Could you write out the lines below exactly, beginning with the first and finishing with the one that contains "Given: Click the 中級 level column header"?

EXERCISE DATA Block Start

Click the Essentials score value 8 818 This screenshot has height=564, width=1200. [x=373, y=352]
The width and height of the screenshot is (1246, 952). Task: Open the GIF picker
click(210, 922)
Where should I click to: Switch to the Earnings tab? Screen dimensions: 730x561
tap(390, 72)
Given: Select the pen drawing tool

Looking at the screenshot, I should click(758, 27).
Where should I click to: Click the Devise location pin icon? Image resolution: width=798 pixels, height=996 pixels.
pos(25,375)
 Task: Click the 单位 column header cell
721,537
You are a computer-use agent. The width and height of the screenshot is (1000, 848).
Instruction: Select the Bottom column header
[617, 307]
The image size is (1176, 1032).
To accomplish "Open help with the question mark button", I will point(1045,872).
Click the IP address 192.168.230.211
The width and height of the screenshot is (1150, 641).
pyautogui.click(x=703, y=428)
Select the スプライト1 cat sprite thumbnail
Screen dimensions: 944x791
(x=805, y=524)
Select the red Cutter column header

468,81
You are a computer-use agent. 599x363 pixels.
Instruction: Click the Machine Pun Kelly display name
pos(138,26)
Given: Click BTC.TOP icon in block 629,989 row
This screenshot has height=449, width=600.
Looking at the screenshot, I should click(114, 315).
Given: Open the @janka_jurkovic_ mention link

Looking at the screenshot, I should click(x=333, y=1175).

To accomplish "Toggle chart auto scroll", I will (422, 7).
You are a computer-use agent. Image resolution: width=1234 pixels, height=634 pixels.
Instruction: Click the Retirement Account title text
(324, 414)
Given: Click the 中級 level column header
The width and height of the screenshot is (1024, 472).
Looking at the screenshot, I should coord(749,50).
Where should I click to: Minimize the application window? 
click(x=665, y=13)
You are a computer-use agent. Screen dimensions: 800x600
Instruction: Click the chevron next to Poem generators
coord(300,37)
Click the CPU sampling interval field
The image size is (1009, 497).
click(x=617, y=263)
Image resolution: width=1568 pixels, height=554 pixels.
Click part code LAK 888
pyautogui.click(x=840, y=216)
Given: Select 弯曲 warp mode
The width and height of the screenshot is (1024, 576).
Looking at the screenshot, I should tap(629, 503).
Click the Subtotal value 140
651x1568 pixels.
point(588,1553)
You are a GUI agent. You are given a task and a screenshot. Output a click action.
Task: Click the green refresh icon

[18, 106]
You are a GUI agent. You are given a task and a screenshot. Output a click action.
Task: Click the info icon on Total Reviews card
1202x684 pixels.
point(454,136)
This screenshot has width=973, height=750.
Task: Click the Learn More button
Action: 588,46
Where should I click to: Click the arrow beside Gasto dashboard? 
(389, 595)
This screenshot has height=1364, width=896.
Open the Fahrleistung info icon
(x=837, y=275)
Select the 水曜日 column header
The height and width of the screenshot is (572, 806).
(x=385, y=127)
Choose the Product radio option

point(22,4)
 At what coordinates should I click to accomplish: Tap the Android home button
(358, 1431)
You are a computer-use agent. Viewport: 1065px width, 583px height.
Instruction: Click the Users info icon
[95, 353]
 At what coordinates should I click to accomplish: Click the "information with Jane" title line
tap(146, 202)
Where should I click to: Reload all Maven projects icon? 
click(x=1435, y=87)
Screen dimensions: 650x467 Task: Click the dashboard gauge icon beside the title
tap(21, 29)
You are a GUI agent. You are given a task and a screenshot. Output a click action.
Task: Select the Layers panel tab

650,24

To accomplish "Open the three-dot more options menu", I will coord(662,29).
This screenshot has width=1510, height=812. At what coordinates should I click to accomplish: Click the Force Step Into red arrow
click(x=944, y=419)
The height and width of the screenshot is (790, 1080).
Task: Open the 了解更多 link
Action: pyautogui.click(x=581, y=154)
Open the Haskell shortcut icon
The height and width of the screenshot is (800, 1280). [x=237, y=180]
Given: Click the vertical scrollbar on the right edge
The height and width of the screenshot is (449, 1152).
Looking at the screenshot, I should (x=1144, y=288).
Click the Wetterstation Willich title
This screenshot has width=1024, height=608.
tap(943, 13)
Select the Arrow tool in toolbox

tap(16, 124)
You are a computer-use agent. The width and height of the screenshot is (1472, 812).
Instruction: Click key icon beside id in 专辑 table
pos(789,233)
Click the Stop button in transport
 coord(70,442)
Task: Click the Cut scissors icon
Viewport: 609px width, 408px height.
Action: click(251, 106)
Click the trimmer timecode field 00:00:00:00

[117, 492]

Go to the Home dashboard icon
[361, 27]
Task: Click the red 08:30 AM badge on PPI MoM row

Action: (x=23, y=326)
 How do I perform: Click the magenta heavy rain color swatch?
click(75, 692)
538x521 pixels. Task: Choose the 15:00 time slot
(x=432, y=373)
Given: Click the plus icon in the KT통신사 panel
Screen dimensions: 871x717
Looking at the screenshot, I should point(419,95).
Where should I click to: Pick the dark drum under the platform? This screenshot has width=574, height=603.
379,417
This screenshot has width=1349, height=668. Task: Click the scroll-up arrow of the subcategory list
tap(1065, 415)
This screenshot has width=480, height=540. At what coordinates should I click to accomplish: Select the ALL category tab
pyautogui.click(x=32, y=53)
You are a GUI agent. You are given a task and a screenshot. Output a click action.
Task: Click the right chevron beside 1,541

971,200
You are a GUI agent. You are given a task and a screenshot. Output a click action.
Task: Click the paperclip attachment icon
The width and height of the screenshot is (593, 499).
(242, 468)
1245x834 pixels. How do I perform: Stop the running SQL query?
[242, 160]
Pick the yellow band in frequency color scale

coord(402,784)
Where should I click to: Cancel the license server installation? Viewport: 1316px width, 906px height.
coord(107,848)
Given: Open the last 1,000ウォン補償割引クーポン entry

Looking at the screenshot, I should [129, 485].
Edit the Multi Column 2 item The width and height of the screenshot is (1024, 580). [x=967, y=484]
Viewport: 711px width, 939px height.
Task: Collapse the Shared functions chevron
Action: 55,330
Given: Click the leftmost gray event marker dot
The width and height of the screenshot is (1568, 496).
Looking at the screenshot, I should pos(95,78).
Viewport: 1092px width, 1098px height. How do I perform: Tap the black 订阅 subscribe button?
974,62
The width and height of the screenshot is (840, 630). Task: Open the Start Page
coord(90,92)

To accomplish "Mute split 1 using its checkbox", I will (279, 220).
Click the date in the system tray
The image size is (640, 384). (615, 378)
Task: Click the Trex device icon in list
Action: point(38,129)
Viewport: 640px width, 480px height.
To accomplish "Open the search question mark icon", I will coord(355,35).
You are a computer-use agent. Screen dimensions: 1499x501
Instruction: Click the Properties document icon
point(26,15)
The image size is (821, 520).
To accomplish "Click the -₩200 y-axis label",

EXERCISE DATA Block End

» **REPLY**:
Click the Essentials score value 8 818 This screenshot has height=564, width=1200. [x=373, y=352]
The width and height of the screenshot is (1246, 952). Task: Open the GIF picker
click(210, 922)
Where should I click to: Switch to the Earnings tab? Screen dimensions: 730x561
tap(390, 72)
Given: Select the pen drawing tool

Looking at the screenshot, I should click(758, 27).
Where should I click to: Click the Devise location pin icon? Image resolution: width=798 pixels, height=996 pixels.
pos(25,375)
 Task: Click the 单位 column header cell
721,537
You are a computer-use agent. The width and height of the screenshot is (1000, 848).
Instruction: Select the Bottom column header
[617, 307]
The image size is (1176, 1032).
To accomplish "Open help with the question mark button", I will point(1045,872).
Click the IP address 192.168.230.211
The width and height of the screenshot is (1150, 641).
pyautogui.click(x=703, y=428)
Select the スプライト1 cat sprite thumbnail
Screen dimensions: 944x791
(x=805, y=524)
Select the red Cutter column header

468,81
You are a computer-use agent. 599x363 pixels.
Instruction: Click the Machine Pun Kelly display name
pos(138,26)
Given: Click BTC.TOP icon in block 629,989 row
This screenshot has height=449, width=600.
Looking at the screenshot, I should click(114, 315).
Given: Open the @janka_jurkovic_ mention link

Looking at the screenshot, I should click(x=333, y=1175).

To accomplish "Toggle chart auto scroll", I will (422, 7).
You are a computer-use agent. Image resolution: width=1234 pixels, height=634 pixels.
Instruction: Click the Retirement Account title text
(324, 414)
Given: Click the 中級 level column header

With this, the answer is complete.